**Written task**
Copy out the material below, starting with the line that contains "Task: Click the Windows" and ending with the line that contains "will [88, 143].", keeping both of those lines. Leave out every line outside that span.

**Records from a pointing dataset**
## START

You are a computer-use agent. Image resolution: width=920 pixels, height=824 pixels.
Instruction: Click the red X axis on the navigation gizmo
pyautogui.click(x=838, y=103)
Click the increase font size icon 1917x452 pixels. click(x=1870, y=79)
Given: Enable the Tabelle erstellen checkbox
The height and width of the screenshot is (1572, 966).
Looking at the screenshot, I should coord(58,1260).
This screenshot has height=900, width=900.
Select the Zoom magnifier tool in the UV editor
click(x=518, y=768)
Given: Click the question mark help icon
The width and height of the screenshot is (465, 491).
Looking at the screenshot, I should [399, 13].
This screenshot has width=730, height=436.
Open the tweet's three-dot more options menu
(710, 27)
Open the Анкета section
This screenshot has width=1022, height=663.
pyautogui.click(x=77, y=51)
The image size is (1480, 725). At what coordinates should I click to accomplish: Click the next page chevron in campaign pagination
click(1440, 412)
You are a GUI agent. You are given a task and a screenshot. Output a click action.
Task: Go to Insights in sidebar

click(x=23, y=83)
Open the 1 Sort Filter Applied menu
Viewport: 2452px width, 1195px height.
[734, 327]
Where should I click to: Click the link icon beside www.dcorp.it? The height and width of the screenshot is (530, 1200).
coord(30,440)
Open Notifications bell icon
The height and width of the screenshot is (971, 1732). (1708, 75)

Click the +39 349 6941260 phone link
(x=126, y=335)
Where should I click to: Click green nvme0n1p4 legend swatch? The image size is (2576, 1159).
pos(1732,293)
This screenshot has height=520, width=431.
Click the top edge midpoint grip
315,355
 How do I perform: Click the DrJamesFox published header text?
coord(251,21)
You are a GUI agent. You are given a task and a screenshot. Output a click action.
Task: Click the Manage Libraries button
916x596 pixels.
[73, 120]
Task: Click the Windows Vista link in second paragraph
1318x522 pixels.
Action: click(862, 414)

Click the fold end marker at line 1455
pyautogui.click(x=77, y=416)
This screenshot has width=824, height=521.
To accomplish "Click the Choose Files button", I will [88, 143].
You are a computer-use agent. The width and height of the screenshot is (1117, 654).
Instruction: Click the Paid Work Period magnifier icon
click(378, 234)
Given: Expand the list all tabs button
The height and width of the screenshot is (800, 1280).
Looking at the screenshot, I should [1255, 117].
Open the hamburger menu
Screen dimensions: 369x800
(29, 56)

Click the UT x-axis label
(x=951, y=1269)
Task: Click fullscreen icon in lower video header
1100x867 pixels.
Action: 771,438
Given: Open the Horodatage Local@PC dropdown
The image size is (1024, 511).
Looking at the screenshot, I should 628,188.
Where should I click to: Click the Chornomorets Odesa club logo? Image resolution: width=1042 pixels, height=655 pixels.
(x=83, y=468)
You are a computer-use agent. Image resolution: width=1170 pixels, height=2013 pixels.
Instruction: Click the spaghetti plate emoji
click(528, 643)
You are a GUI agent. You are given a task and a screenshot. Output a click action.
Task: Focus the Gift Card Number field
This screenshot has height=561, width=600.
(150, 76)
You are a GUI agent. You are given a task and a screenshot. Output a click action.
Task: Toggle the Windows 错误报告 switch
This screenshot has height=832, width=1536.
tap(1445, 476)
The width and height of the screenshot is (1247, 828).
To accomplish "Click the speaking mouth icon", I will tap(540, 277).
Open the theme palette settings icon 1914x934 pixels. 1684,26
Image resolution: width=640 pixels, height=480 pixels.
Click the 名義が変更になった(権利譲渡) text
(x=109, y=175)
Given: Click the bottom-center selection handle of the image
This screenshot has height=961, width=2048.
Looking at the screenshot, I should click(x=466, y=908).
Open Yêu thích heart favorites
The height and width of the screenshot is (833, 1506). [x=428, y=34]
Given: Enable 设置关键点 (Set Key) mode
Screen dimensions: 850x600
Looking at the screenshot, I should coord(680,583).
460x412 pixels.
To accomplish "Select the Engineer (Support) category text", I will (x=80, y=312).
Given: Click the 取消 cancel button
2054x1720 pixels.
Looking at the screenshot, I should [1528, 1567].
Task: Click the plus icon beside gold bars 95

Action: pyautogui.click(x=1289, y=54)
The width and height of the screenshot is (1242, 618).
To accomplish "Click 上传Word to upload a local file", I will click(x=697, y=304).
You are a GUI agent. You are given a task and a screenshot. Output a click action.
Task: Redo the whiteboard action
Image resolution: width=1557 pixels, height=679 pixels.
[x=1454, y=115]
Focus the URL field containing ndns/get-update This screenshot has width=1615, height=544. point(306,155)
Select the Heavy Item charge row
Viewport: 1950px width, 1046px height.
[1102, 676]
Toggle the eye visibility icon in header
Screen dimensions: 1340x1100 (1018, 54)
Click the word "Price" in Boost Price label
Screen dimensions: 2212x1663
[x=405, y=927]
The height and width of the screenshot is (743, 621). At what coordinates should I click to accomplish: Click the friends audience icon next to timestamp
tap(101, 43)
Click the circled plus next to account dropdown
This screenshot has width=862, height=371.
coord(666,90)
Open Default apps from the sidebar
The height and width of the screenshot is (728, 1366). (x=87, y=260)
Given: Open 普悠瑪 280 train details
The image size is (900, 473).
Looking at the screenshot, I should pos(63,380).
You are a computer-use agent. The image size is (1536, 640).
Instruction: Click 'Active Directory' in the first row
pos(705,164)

## END

**Exercise response**
Task: Click the Windows Vista link in second paragraph
1318x522 pixels.
Action: click(862, 414)

Click the fold end marker at line 1455
pyautogui.click(x=77, y=416)
This screenshot has width=824, height=521.
To accomplish "Click the Choose Files button", I will [88, 143].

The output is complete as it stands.